> [What is asked]:
A: According to the Superior Spider-Man #15 review, who illustrated the issue?
B: Carry on writing the Superior Spider-Man #15 review from its last sentence.
[start of Selected passage]
The Superior Spider-Man #15 Review

3222743-15 IN THIS ISSUE!

  •  –Carlie and Yuri Watanabe return to investigate Ock’s crimes/heroic actions
  •  –Mary Jane and Aunt May begin to get suspicious of “Peter’s” behavior

Spider-Pus hones in on the Hobgoblin and enacts a scheme to flush him out and destroy him forever!

Read more to learn more!

“RUN, GOBLIN, RUN! Part 1 of 2, The Tinkerer’s Apprentice”

Written by Dan Slott

Illustrated by Humberto Ramos

Inked by Victor Olazaba

Colored by Edgar Delgado

Lettered by VC’s Chris Eliopoulos

THE PLOT: In the wake of Shadowland’s destruction, Carlie Cooper and Lt. Watanabe decide to take matters in their own hands and investigate where the money came from to pay for SpOck’s tech. While that’s happening, Phil (Hobgoblin) Urich has been bleeding funds since the apparent death of the Kingpin. He takes to robbing banks, eventually regaining SpOck’s notice.

LONG STORY SHORT: SpOck activates “PLAN OMEGA ONE” and broadcasts Phil’s double identity all over New York, just as Phil’s barged into the Daily Bugle.

MY THOUGHTS: Once again this is an issue which does a fairly solid job developing the story and setting up seeds for future issues…and again, I am really frustrated with how Slott chooses to tell his story.
[end of Selected passage]
[start of Extracted information]
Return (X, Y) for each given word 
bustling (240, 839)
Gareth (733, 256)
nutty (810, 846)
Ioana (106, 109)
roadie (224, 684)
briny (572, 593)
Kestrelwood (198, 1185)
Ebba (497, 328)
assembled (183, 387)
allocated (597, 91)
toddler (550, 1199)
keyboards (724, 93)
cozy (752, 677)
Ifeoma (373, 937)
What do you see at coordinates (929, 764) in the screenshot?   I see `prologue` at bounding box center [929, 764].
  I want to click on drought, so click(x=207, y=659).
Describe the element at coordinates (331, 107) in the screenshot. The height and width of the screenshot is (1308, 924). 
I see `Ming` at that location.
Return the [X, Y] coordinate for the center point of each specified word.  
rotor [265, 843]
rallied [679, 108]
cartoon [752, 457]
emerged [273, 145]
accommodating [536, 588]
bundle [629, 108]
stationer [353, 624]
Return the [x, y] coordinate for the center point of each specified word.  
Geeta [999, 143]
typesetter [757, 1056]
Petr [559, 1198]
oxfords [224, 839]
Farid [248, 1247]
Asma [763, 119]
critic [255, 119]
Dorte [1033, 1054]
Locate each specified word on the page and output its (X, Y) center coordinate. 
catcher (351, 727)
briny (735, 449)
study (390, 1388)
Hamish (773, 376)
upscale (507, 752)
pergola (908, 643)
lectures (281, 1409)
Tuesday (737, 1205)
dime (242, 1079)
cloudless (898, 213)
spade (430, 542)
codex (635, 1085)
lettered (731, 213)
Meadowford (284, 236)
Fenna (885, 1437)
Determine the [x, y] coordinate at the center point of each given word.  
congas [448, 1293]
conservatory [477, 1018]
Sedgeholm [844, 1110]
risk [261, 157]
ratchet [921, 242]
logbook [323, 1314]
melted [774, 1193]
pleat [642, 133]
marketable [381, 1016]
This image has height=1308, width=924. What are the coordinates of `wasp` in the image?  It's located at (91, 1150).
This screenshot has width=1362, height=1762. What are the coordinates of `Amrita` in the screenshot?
[end of Extracted information]
> [Outputs in order]:
A: Humberto Ramos

B:
It might honestly just be me, and I’m okay with that. Reviews everywhere are gushing about the brilliance of Slott’s Superior writing, but for the life of me I only see the opposite. There are developments in this issue which I found very intriguing, followed immediately by goofy, hackneyed dialogue and exposition that took me out of the story and made me cringe. Tiberius Stone is revealed to be in league with the Terrible Tinkerer, which is a genuinely interesting place for him to be at. As soon as that’s revealed however, Slott has him dip into an insane monologue that ends when he screams out loud to no one in particular “YOU MESSED WITH THE WRONG NERD!” Sure, it’s meant to be funny and clearly more of an active nudge to old-school villain tropes than not, but because it’s so nonsensical I don’t enjoy it.

Superior_15_02 Moments like these in of themselves aren’t big deals, and I’d be a tool for pretending that they were. They don’t make the difference between a passing grade and a failing grade, but when they’re repeated ad nauseam and lack the sense of tongue-in-cheek, they drag the book down.

What remains to be most egregious is the NYPD’s abject refusal to do anything about Spider-Man flagrantly committing murder. This time he has outright slaughtered people with no regard for due process in front of people. The only comment this earns? “Well, now we won’t have to spend money on a trial!”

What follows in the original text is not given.